*Page:*

Figure 5 is helpful, but it would improve understanding to provide a clearer description of the dimensionality of embeddings and dense layer outputs in the main text rather than in the appendix.
Results
Figure 7 shows the percentiles of the coefficients of determination across all catchments. It is noted that in July, the model performance is relatively poor, with many catchments having values even below 0.03. Please check whether this is correct, and provide an explanation for this phenomenon.How this affects the robustness of long-term projections
The horizontal and vertical axis labels and units in Figure 8 and Figure 9 are missing.
Figure 11 analyzed the predictor contributions which is insightful. It is noted that this decomposition does not capture interaction effects, which could be a limitation. For example, the temperature emerges as the primary driver of projected declines in streamflow. However, this may be partly an artifact of the linear model structure. Have the authors tested alternative formulations, such as including interaction terms (e.g., temperature × precipitation) or exploring nonlinear relationships?
While smoothing year-to-year variability is understandable, applying centered 30-year moving averages can mask decadal shifts and dampen trends, particularly in non-stationary time series. It could be informative to provide supplementary figures with alternative window lengths (e.g., 10 or 20 years) or without smoothing, to demonstrate the stability of trends.
Citation: https://doi.org/10.5194/egusphere-2025-1603-RC3 -
AC4: 'Reply on RC3', Michael Scheuerer, 08 Jul 2025
Thank you for your comments and suggestions! I'll reply to the individual comments below, suggested changes will be included in the revised version of the manuscript:
- The authors provide an overview of process-based hydrological models and data-driven approaches, including LSTMs. One potential improvement is to elaborate slightly more on why existing hydrological models could not be adapted in this context.
Using hydrological models is certainly possible, and the first community comment has pointed us to papers that calculate projections of future streamflow over South America using that approach. However, this requires both expertise with the respective local hydroclimate and a substantial amount of time to calibrate that model for all catchments. Since our project partners at Statkraft want to use this model in several different parts of the world and often have to provide a first iteration of future streamflow simulations rather quickly, there was a desire for an approach that can more easily be transferred to different regions. This was one of the primary motivations for this work, and we will expand our explanations to make this more clear.
- In the introduction, the authors emphasize the limitations of LSTM models, characterizing them as “black boxes.” However, in this study, LSTMs or neural networks are not applied to make direct predictions but rather to learn coefficient embeddings for a linear regression model. Moreover, there are many established approaches to improve the interpretability of neural networks. I suggest that the authors compare existing explainability methods (e.g., attention mechanisms, feature attribution techniques) with the embedding approach adopted in this study, to more clearly situate the method within the broader context of explainable machine learning.
We will expand this section and add some comments and references on explainability and interpretability. In our understanding, explainability methods can help better understand the sensitivity of the output to the various inputs, but cannot make it interpretable to the same degree as a process-based hydrological or linear statistical model where one has a clear, intuitive understanding of the model’s decisions. We’ll also add a sentence that makes it clear where our proposed method is situated w.r.t. explainable machine learning approaches.

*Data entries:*
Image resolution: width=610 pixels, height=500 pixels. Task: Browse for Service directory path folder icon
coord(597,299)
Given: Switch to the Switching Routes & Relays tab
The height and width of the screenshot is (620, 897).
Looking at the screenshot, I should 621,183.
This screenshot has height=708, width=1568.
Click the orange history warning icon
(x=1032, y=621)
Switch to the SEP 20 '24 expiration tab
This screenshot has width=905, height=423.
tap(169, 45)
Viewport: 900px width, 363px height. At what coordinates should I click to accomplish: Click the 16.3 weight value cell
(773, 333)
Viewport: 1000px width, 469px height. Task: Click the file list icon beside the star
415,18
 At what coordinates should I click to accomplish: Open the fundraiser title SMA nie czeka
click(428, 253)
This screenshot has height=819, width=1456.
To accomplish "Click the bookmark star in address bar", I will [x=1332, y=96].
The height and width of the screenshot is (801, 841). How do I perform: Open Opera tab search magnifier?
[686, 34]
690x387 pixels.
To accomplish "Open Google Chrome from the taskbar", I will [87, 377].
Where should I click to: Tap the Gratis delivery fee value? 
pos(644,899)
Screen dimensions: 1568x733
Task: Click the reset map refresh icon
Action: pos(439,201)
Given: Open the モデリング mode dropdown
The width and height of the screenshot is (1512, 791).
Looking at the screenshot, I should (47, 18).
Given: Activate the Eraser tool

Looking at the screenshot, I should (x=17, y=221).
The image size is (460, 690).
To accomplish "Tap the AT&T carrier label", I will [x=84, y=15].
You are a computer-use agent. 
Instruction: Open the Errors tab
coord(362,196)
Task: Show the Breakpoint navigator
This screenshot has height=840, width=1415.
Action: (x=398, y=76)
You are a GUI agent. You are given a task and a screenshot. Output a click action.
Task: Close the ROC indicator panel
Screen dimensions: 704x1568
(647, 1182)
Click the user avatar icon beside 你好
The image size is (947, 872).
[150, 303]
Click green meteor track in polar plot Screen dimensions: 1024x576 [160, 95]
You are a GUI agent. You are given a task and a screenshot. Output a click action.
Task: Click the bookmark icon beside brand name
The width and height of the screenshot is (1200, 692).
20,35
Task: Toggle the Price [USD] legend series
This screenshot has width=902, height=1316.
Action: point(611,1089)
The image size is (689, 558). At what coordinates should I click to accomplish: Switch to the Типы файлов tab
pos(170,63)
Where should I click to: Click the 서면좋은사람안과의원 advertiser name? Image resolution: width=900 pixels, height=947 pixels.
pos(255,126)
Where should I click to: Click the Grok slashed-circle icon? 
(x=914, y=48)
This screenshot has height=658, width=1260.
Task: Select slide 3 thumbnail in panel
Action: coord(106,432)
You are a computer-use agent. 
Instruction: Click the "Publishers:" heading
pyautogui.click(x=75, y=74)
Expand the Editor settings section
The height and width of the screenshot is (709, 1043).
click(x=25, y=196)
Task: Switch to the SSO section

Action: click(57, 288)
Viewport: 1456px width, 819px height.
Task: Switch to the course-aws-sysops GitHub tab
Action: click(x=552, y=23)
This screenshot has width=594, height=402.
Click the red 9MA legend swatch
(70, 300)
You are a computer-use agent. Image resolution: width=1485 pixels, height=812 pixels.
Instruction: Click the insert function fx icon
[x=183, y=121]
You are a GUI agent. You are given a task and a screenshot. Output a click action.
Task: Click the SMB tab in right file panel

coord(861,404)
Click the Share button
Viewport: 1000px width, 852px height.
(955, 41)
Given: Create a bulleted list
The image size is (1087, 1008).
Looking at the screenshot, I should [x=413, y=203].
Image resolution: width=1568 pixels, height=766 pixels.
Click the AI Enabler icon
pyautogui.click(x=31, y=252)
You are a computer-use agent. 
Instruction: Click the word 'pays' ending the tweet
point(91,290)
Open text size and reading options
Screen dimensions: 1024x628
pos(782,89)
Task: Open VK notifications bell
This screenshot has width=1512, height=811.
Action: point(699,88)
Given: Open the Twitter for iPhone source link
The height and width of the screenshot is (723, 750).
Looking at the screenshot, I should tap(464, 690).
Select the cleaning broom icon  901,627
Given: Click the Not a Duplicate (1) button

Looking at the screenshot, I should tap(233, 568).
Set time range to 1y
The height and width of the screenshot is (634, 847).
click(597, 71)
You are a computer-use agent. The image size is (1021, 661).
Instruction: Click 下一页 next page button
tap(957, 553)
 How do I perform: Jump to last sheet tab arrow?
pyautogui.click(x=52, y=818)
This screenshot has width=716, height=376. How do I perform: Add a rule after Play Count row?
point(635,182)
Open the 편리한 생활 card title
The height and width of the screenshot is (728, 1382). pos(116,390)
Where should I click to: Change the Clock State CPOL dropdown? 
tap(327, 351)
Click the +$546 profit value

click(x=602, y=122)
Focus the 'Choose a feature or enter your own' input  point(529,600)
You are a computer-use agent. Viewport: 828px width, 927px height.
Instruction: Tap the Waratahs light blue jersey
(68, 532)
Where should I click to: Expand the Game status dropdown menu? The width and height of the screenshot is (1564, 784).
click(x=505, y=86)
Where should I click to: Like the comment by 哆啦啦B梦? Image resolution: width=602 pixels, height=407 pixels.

*Task goal:*
According to the review exchange, who wants to use the model in several different parts of the world? The items have no connection to the review exchange.

*Reply to the exercise:*
The project partners at Statkraft.